*Required work:* Copy every entry exactly as given, minus the images.

____

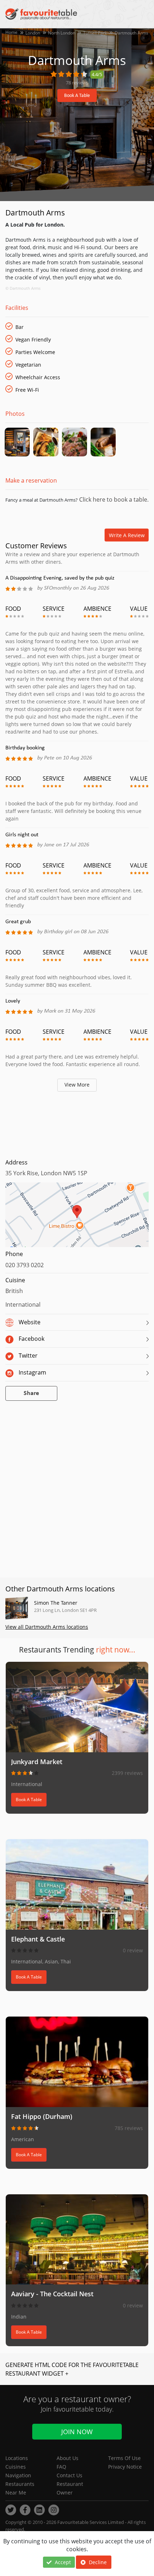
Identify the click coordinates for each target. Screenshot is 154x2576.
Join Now (77, 2431)
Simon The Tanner (55, 1602)
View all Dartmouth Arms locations (46, 1626)
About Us (67, 2458)
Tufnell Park (95, 33)
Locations (16, 2458)
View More (77, 1084)
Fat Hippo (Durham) (41, 2116)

____

*Solution:*
Identify the click coordinates for each target. Screenshot is 154x2576.
Join Now (77, 2431)
Simon The Tanner (55, 1602)
View all Dartmouth Arms locations (46, 1626)
About Us (67, 2458)
Tufnell Park (95, 33)
Locations (16, 2458)
View More (77, 1084)
Fat Hippo (Durham) (41, 2116)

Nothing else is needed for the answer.